■ **Problem to solve**:
One line at a time, check the entries below for the word "agent", and copy each line that has it.

[Dataset excerpts]

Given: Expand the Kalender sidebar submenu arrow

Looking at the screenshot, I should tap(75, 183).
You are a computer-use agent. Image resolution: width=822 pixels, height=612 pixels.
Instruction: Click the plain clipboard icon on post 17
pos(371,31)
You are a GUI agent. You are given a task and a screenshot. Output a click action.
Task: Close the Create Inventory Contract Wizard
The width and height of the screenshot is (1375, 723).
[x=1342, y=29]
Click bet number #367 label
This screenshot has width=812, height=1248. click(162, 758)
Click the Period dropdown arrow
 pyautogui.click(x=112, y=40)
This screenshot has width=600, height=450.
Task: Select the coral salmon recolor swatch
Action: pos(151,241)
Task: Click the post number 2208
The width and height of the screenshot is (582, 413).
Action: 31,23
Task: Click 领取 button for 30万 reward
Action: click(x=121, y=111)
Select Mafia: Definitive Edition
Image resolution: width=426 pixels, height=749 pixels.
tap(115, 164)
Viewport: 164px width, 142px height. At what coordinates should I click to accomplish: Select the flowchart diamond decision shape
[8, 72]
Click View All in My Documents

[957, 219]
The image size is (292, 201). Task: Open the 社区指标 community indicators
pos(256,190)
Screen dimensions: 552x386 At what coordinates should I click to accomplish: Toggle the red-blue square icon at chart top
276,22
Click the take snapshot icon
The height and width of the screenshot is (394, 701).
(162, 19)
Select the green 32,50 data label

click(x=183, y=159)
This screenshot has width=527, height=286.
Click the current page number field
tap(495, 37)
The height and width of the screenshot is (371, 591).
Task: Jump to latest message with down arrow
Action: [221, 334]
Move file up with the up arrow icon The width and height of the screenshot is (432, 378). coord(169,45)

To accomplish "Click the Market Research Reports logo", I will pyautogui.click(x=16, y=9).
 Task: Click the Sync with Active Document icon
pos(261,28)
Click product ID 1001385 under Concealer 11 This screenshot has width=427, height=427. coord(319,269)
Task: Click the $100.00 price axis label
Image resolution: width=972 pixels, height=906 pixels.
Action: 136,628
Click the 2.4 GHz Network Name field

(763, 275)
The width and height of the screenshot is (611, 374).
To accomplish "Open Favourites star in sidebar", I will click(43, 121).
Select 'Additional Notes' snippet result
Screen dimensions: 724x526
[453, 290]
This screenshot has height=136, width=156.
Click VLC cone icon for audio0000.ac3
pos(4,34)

[/Dataset excerpts]

■ **Answer box**:
You are a computer-use agent. Image resolution: width=822 pixels, height=612 pixels.
You are a GUI agent. You are given a task and a screenshot. Output a click action.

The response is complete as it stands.